Paranos Paschalis, Vourli Sophia, Pournaras Spyros, Meletiadis Joseph
Clinical Microbiology Laboratory, Attikon University Hospital, Medical School, National and Kapodistrian University of Athens, 12462 Athens, Greece.
Department of Medical Microbiology and Infectious Diseases, Erasmus MC, 3015 CN Rotterdam, The Netherlands.
Pharmaceuticals (Basel). 2022 Nov 30;15(12):1501. doi: 10.3390/ph15121501.
In the light of increasing antimicrobial resistance among gram-negative bacteria and the lack of new more potent antimicrobial agents, new strategies have been explored. Old antibiotics, such as colistin, temocillin, fosfomycin, mecillinam, nitrofurantoin, minocycline, and chloramphenicol, have attracted the attention since they often exhibit in vitro activity against multi-drug-resistant (MDR) gram-negative bacteria, such as Escherichia coli, Klebsiella pneumoniae, Pseudomonas aeruginosa, and Acinetobacter baumannii. The current review provides a summary of the in vitro activity, pharmacokinetics and PK/PD characteristics of old antibiotics. In silico modelling was then performed using Monte Carlo simulation in order to combine all preclinical data with human pharmacokinetics and determine the probability of target (1-log kill in thigh/lung infection animal models) attainment (PTA) of different dosing regimens. The potential of clinical efficacy of a drug against severe infections by MDR gram-negative bacteria was considered when PTA was >95% at the epidemiological cutoff values of corresponding species. In vitro potent activity against MDR gram-negative pathogens has been shown for colistin, polymyxin B, temocillin (against E. coli and K. pneumoniae), fosfomycin (against E. coli), mecillinam (against E. coli), minocycline (against E. coli, K. pneumoniae, A. baumannii), and chloramphenicol (against E. coli) with ECOFF or MIC90 ≤ 16 mg/L. When preclinical PK/PD targets were combined with human pharmacokinetics, Monte Carlo analysis showed that among the old antibiotics analyzed, there is clinical potential for polymyxin B against E. coli, K. pneumoniae, and A. baumannii; for temocillin against K. pneumoniae and E. coli; for fosfomycin against E. coli and K. pneumoniae; and for mecillinam against E. coli. Clinical studies are needed to verify the potential of those antibiotics to effectively treat infections by multi-drug resistant gram-negative bacteria.
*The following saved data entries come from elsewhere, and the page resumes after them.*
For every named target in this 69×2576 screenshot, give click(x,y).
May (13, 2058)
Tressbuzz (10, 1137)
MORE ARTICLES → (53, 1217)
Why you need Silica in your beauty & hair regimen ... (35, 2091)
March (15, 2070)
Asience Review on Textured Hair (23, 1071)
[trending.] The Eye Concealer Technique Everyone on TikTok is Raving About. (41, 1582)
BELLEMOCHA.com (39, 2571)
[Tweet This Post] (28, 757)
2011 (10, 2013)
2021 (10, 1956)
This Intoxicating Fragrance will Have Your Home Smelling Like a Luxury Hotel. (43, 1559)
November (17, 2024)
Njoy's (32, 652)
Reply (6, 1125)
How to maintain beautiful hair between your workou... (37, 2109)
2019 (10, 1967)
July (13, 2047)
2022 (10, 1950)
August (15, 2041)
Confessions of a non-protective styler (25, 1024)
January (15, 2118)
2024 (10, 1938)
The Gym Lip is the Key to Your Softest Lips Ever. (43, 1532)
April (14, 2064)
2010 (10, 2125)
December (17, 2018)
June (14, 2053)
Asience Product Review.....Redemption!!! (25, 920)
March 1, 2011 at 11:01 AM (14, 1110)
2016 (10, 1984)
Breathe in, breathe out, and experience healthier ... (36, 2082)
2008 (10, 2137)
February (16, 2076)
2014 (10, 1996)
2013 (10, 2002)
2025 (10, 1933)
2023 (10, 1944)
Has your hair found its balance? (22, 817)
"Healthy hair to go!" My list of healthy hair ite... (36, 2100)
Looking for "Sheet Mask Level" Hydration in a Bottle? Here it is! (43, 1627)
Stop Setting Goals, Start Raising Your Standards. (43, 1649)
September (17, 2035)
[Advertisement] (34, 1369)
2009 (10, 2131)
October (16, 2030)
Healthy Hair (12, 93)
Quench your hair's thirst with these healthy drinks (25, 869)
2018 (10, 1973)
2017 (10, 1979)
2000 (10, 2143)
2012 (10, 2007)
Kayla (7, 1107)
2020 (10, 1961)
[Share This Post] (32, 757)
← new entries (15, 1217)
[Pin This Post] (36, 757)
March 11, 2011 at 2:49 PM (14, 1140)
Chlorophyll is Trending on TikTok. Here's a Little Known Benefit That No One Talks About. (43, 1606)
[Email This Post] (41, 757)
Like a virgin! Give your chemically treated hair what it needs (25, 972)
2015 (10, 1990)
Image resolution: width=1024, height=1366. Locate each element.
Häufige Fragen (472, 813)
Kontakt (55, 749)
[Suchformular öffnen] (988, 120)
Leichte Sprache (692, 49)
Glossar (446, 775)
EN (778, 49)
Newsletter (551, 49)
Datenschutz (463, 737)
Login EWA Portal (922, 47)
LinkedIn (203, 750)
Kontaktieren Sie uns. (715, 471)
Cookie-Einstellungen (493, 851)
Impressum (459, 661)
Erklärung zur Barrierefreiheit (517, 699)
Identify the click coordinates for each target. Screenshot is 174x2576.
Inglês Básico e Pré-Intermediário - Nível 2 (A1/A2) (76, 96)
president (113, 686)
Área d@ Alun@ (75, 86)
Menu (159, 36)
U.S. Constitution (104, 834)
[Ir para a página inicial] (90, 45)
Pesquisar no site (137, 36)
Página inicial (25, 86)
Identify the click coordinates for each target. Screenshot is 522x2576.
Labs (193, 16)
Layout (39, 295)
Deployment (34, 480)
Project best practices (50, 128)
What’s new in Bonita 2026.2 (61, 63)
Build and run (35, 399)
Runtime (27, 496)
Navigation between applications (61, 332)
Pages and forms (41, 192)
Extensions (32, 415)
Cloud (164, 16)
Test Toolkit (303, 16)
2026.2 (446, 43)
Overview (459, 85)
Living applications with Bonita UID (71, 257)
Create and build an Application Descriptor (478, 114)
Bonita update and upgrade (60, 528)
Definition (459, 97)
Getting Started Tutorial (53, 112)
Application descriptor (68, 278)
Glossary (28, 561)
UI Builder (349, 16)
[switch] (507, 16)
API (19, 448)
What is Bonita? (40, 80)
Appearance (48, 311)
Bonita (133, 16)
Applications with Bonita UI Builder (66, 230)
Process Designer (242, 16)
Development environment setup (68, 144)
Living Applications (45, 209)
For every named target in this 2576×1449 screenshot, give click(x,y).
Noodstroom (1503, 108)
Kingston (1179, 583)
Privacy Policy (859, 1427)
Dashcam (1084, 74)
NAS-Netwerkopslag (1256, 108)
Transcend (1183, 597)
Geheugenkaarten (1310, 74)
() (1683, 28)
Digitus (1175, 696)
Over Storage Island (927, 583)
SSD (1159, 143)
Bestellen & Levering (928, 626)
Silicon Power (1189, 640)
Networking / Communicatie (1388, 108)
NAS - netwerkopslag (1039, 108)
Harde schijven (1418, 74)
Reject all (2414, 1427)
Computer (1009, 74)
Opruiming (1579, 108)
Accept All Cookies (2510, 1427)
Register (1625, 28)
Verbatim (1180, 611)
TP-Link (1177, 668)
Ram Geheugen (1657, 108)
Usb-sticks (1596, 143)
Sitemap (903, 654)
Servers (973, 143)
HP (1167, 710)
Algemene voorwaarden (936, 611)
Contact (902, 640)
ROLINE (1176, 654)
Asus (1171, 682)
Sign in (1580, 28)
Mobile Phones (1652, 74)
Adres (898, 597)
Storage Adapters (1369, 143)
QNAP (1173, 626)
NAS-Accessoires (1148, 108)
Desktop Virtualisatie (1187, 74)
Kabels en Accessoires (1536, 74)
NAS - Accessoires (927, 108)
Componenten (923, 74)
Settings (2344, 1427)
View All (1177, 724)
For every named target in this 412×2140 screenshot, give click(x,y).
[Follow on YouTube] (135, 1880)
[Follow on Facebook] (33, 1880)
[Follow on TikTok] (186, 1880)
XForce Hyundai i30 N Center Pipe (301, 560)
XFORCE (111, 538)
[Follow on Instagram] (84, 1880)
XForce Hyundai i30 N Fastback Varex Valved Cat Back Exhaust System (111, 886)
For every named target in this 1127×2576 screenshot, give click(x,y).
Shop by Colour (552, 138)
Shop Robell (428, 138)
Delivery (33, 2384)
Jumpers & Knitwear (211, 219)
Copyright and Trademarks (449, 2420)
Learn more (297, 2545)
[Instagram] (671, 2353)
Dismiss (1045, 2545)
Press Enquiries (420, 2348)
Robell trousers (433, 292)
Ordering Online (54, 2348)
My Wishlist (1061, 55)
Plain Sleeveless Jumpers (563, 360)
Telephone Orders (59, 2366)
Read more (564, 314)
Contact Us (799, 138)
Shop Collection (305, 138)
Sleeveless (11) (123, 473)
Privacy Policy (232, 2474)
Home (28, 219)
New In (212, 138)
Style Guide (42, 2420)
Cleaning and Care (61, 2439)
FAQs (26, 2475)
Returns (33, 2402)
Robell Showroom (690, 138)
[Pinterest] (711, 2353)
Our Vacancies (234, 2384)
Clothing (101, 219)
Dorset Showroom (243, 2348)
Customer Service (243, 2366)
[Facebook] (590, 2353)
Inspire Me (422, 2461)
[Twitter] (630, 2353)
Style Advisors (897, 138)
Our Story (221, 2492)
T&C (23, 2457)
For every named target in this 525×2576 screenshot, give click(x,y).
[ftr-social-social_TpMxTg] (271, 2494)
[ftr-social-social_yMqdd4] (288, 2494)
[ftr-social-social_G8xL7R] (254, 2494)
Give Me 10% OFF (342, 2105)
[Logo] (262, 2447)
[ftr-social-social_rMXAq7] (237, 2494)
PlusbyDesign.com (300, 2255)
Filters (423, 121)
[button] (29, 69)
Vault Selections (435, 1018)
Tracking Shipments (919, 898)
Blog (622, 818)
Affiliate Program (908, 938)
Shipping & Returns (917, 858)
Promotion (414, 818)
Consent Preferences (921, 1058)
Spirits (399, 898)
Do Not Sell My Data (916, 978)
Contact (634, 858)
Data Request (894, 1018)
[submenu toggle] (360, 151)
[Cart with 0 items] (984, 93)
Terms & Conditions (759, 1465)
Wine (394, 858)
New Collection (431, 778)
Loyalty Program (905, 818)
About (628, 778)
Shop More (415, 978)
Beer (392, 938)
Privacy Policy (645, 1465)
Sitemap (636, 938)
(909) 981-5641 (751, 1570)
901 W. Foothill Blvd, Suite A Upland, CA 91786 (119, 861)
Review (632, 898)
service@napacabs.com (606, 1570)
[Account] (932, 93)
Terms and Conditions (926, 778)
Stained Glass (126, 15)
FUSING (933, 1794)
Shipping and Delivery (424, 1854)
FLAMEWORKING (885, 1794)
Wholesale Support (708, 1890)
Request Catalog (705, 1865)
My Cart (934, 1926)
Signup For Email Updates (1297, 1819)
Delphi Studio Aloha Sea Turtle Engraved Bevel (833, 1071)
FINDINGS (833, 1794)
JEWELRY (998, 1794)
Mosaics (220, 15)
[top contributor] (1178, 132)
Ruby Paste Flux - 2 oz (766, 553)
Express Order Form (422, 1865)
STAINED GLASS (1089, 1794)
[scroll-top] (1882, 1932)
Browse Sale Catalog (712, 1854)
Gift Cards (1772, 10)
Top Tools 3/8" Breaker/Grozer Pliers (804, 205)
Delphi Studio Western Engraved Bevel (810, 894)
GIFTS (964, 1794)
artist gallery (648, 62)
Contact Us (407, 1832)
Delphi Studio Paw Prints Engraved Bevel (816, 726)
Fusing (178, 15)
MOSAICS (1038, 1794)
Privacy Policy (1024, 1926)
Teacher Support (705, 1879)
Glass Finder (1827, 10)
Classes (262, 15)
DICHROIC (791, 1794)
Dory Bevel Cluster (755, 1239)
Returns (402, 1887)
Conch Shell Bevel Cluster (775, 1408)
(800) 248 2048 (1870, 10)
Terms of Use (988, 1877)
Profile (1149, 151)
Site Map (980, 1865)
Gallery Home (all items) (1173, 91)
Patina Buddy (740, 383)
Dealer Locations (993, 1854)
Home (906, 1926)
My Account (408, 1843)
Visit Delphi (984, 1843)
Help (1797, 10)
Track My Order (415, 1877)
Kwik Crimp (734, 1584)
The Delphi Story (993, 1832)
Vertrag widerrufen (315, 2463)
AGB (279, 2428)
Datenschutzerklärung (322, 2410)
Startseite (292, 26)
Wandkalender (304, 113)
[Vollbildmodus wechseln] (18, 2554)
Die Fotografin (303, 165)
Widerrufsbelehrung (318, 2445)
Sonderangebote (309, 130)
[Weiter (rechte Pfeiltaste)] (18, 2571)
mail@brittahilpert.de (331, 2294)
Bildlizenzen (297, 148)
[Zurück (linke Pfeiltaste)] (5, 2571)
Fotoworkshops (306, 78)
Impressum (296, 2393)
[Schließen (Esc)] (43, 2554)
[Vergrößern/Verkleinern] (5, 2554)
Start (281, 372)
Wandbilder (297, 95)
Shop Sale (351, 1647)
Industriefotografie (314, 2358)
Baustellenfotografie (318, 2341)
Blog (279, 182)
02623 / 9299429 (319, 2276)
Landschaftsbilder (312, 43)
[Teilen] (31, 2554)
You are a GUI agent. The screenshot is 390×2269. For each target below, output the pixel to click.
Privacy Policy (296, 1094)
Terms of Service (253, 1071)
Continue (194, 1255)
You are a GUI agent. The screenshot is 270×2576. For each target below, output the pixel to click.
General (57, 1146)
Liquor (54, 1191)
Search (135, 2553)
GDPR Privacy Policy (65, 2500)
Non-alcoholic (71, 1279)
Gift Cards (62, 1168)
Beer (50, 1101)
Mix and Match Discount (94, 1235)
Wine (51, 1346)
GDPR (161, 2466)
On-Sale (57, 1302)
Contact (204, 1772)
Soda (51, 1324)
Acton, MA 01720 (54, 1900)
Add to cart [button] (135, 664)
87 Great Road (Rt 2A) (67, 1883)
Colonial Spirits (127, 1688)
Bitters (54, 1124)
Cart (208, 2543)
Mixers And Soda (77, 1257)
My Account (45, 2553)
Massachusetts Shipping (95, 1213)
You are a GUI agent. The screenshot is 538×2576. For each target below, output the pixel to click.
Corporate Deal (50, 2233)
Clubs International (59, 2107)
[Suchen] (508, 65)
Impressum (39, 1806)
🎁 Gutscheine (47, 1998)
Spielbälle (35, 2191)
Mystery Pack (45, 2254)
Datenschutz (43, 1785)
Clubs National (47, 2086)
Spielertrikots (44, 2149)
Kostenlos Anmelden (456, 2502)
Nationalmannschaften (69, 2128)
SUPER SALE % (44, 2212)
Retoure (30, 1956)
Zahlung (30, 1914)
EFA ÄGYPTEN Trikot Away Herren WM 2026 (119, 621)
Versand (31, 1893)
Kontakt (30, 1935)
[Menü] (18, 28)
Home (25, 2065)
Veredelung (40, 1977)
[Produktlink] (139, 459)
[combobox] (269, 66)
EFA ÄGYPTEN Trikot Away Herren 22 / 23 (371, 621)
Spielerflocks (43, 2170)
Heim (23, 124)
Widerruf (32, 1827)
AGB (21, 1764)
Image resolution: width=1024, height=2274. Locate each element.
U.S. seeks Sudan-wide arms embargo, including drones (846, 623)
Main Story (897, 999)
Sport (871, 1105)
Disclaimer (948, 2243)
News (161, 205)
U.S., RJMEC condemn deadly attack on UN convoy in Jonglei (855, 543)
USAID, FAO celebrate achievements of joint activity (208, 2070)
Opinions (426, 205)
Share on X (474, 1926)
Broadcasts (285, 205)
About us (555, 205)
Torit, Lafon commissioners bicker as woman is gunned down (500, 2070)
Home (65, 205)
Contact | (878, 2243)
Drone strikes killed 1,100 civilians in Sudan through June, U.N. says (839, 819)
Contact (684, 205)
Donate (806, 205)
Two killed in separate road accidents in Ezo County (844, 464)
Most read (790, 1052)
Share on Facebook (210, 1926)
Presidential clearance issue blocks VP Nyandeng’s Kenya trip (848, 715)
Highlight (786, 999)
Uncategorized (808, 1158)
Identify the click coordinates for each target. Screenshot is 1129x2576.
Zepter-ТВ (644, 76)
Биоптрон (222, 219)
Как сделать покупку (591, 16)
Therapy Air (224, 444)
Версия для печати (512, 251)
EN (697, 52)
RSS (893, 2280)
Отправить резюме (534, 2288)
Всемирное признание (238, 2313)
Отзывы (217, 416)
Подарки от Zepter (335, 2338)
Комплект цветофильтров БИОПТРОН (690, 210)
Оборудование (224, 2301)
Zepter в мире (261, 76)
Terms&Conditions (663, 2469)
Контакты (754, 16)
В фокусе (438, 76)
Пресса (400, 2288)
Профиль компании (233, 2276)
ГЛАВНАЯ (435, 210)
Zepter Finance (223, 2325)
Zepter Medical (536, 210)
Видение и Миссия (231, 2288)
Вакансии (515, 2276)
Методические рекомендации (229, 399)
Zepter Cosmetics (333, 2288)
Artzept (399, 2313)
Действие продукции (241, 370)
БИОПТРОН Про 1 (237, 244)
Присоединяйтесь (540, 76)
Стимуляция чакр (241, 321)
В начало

鉴于革兰氏阴性菌的耐药性不断增强且缺乏新的更有效的抗菌药物,人们探索了新的策略。一些旧抗生素,如黏菌素、替莫西林、磷霉素、美西林、呋喃妥因、米诺环素和氯霉素,因其通常对多重耐药(MDR)革兰氏阴性菌,如大肠杆菌、肺炎克雷伯菌、铜绿假单胞菌和鲍曼不动杆菌具有体外活性而受到关注。本综述总结了旧抗生素的体外活性、药代动力学和药代动力学/药效学特征。然后使用蒙特卡洛模拟进行计算机建模,以便将所有临床前数据与人体药代动力学相结合,并确定不同给药方案达到目标(大腿/肺部感染动物模型中1-log杀灭)的概率(PTA)。当在相应菌种的流行病学临界值下PTA>95%时,考虑药物对MDR革兰氏阴性菌引起的严重感染的临床疗效潜力。黏菌素、多黏菌素B、替莫西林(对大肠杆菌和肺炎克雷伯菌)、磷霉素(对大肠杆菌)、美西林(对大肠杆菌)、米诺环素(对大肠杆菌、肺炎克雷伯菌、鲍曼不动杆菌)和氯霉素(对大肠杆菌)对MDR革兰氏阴性病原体显示出体外强效活性,其ECOFF或MIC90≤16mg/L。当临床前药代动力学/药效学目标与人体药代动力学相结合时,蒙特卡洛分析表明,在所分析的旧抗生素中,多黏菌素B对大肠杆菌、肺炎克雷伯菌和鲍曼不动杆菌具有临床潜力;替莫西林对肺炎克雷伯菌和大肠杆菌具有临床潜力;磷霉素对大肠杆菌和肺炎克雷伯菌具有临床潜力;美西林对大肠杆菌具有临床潜力。需要进行临床研究以验证这些抗生素有效治疗多重耐药革兰氏阴性菌感染的潜力。